Affordable AI for Clinical Trials, the story of João Nabais

João proved that small organisations can train effective AI models to save time, and reduce costs. His work is opening possibilities for open science and clinical research.

Affordable AI for Clinical Trials, the story of João Nabais

It's weird that the web we created doesn't help bring to the spotlight people who do great things. This is something we also see in academia and probably pre-dates the Web. How many theses are archived by libraries never to be read again? How many bright ideas didn't reach the right people?

I am hoping that @João Nabais won't be another unsung and forgotten hero. João finished his Master’s in Electrical and Computer Engineering at the University of Lisbon. His father and sister are both doctors, and fortunately for us, he took a different path.

For his Master's thesis, he made it possible for small and medium-sized organisations to train their own Large Language Model for clinical trials.

We had a chat where he explained that, usually, these models can be trained for specific uses by using dedicated Graphics Processing Units (GPU) that can be purchased for about 15,000€. It is also possible to rent a GPU on a per-hour basis and run the training on it.

But it can take a long time to train an LLM on a specific task.

The way I did it, using a smaller model, it can take one or two days to train the LLM, or more. It depends on other factors, and I had to keep an eye on the process to stop the training if something wasn't working.

Even if you are renting a GPU to handle the processing, the cost will grow with each iteration.

It's hard to be precise. Training a model will depend on the size of the data, how much of it is annotated with the expected output, and the required level of confidence. And clinical trials are harder to process than articles. Looking at current prices, a GPU to run this training can cost $3.39 per hour and take something like 48 or 72 hours for a dataset of 5,000 clinical trials.

Once trained, the model can be run locally to infer information from the clinical trials, at no cost.

For Gregory-MS, we are using Machine Learning (ML) to filter articles using only their title and abstract. An ML model is easier to train and requires less computing power. It can be done well enough on a laptop.

Training the LLM is one step; running it daily is another. But using the model will require less processing, and therefore less infrastructure.

The main difference is that an ML model does a single task, while an LLM can potentially be applied to multiple tasks and plugged into a workflow of several AI Agents.

A practical and important use for João's model is matching patients to clinical trials. This saves time and tackles an important barrier in recruiting participants. Another would be to take data from different clinical trial registries and clearly identify which disease is under study without requiring uniform and structured data.

Is it safe?

Unlike other uses of AI in health research, there isn’t much danger for participants because the model works by inference, using data that was already screened for quality, and not generating text out of nothing.

This is the same that happens when we run Google's LLM notebook on a PDF or tell ChatGPT to only respond in accordance with a set of files.

Science is only finished when you tell people about it

João's thesis will be available at the university's website, but fortunately for us, he also published the code on GitHub.
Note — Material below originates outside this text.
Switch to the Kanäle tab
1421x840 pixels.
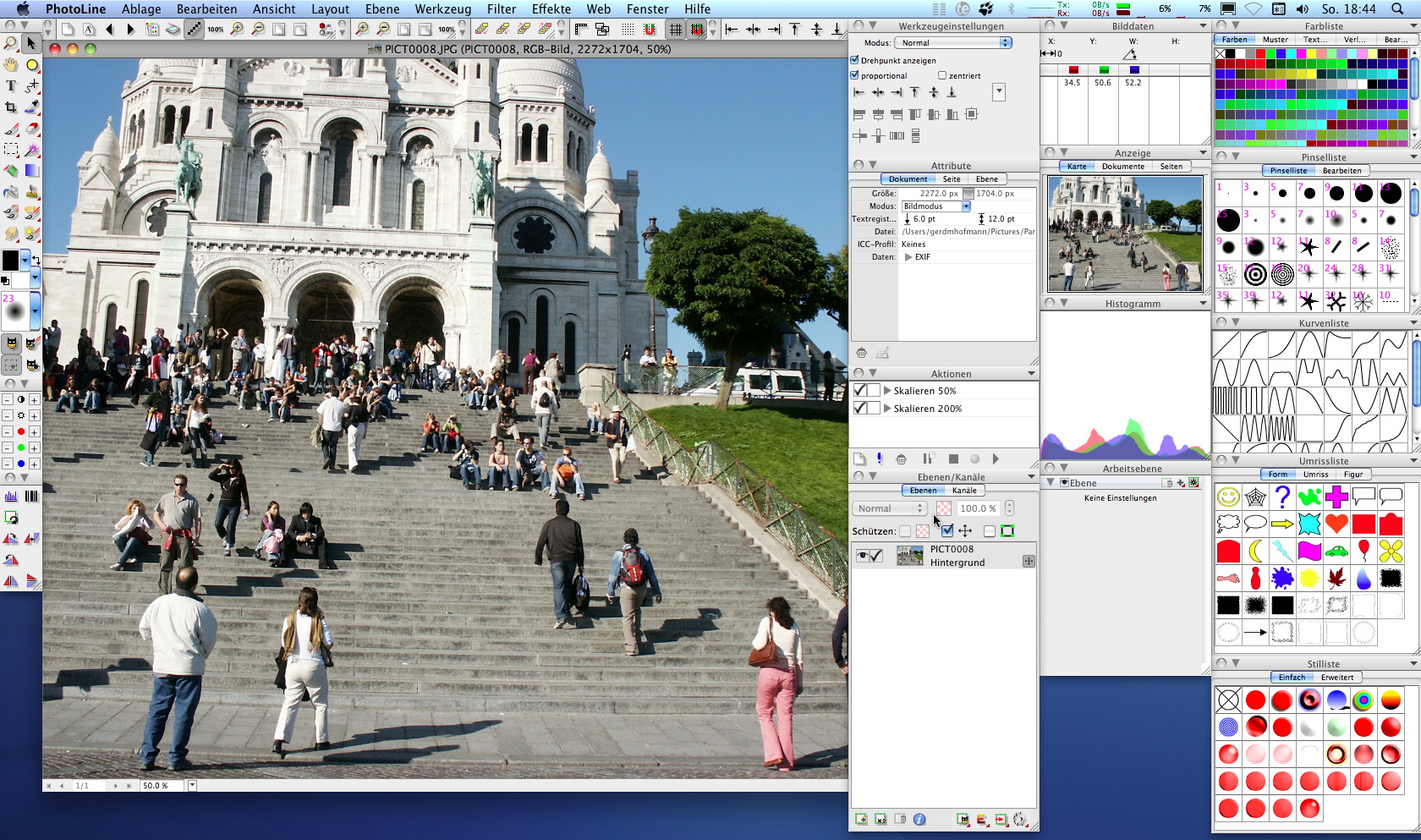coord(964,491)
GitHub is where most developers and other enthusiasts like me gather to share open-source code and collaborate in improving the software that comes out of it.

With the code available on the link below, a decent developer should be able to run the necessary training on a new dataset of Clinical Trials.

GitHub - joaoassisnabais/SemEval2024-Task2: A repository that contains public code which was used to submit runs to SemEval2024, specifically in the context of Task 2: Safe Biomedical Natural Language Inference for Clinical Trials
A repository that contains public code which was used to submit runs to SemEval2024, specifically in the context of Task 2: Safe Biomedical Natural Language Inference for Clinical Trials - joaoassi…

The other piece of the puzzle comes from HuggingFace, "The platform where the machine learning community collaborates", and where the open-source LLM that he used can be downloaded for training and deployment.

meta-llama/Meta-Llama-Guard-2-8B · Hugging Face
We’re on a journey to advance and democratize artificial intelligence through open source and open science.

GregoryAi joins in

If you follow me for a while, you knew this was coming. João’s work is the missing piece for GregoryAi for three reasons.

Clinical Trials are one of the things where we still aren’t adding much value.
We simply consolidate data from the three main registries and send out email alerts whenever there is a new trial.

João’s approach to training an LLM doesn't compromise independence.
Most of the AI apps and software I find are relying on OpenAI and other third-party services to run their AI tasks. This is a liability for a project that wants to be technically sustainable and where it is so important to control operational costs.

Both works are Open-Source software.
Packaging the LLM training into GregoryAi will let everyone be able to click a button to gather the training data from real-world sources, and another to begin the training. There will still be some requirements in infrastructure, but that’s out of our control.

I don‘t know how and if I will be able to put these two things together, but not trying would be a disrespect to the work.